Artikel 1.In dit decreet verstaan we onder "adviesorganen", hierna "organen" genoemd, de raden, commissies, comités en andere instanties, ongeacht hun benaming, die bij wet, decreet of besluit zijn ingesteld en als voornaamste taak hebben, op eigen initiatief of op verzoek, adviezen uit te brengen bij de Raad van de Franse Gemeenschap, bij een of meerdere van zijn leden of zijn diensten.

De Regering kan een orgaan om functionele redenen of omwille van zijn aard uitsluiten uit het toepassingsgebied van dit decreet.

Art. 2.Telkens er in een orgaan een of meerdere mandaten van werkend of plaatsvervangend lid voorzien zijn naar aanleiding van een voordrachtsprocedure, moet iedere instantie die de kandidaten moet voordragen, minstens de kandidatuur van een man en een vrouw voordragen.
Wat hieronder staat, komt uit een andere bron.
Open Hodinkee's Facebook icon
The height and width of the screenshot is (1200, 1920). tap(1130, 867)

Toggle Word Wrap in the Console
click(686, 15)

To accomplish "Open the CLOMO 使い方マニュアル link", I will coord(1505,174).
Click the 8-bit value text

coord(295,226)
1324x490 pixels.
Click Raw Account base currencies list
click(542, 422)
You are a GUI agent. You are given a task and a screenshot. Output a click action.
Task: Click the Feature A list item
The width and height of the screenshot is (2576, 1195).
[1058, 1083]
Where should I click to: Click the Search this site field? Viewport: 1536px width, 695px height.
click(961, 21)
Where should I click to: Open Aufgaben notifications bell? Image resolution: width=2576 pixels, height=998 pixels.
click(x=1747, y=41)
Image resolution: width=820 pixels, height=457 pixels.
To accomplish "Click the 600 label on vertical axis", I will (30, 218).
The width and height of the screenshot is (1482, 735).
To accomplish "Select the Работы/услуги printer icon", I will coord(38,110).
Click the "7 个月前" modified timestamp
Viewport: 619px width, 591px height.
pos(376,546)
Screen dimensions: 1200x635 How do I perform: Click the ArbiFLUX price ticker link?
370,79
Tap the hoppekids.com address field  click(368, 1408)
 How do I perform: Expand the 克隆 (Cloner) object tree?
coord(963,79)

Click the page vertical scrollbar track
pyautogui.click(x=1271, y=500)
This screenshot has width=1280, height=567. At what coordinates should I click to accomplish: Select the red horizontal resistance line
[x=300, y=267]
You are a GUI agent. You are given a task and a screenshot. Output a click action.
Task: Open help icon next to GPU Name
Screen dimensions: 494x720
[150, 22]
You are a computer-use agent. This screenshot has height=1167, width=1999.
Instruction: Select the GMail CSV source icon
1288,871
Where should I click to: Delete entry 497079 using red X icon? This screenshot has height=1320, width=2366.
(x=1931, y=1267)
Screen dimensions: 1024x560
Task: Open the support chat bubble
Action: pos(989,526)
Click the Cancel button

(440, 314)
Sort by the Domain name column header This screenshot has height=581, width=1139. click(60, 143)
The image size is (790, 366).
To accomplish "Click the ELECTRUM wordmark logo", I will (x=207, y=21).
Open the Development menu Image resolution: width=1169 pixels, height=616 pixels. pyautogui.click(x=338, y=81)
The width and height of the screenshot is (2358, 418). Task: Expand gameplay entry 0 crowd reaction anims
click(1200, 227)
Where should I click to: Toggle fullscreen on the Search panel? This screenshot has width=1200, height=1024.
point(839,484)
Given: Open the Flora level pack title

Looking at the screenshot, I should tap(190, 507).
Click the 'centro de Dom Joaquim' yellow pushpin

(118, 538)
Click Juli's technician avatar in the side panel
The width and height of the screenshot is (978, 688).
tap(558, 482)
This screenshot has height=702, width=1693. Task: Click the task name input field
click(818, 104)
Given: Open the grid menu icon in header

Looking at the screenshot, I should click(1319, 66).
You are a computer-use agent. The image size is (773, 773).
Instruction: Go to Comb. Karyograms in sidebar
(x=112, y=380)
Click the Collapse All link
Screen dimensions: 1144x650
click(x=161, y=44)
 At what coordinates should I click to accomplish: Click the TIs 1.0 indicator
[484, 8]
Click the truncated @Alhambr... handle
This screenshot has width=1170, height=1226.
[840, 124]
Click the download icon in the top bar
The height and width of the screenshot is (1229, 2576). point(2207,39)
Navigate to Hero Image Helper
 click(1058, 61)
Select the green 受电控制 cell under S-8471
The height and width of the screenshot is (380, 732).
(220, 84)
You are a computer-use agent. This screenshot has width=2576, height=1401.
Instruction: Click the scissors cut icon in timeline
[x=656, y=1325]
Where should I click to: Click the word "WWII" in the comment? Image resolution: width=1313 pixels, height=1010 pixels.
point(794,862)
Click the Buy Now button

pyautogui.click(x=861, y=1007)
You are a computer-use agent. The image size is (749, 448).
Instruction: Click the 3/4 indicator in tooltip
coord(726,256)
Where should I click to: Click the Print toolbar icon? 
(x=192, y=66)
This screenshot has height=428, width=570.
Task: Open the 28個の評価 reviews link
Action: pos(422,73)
Wanneer de in het eerste lid bedoelde verplichting niet werd nagekomen, stuurt de benoemingsinstantie de kandidaturen terug naar de instantie die deze moet voordragen en blijft het te begeven mandaat vacant. Het feit dat één of meerdere mandaten vacant zijn, belet de instantie die een niet naar behoren opgemaakt advies heeft ontvangen niet geldig te beslissen over het (de ) ter advies voorgelegd(e) kwestie(s).

Wanneer het onmogelijk is de in het eerste lid bedoelde verplichting na te komen, kan hiervan worden afgeweken mits een geschreven motivatie op te nemen in het document van de voordracht en geviseerd in de benoemingsakte.

Art. 3.§ 1. Ieder orgaan bestaat minstens voor vijfendertig procent uit leden van ieder geslacht.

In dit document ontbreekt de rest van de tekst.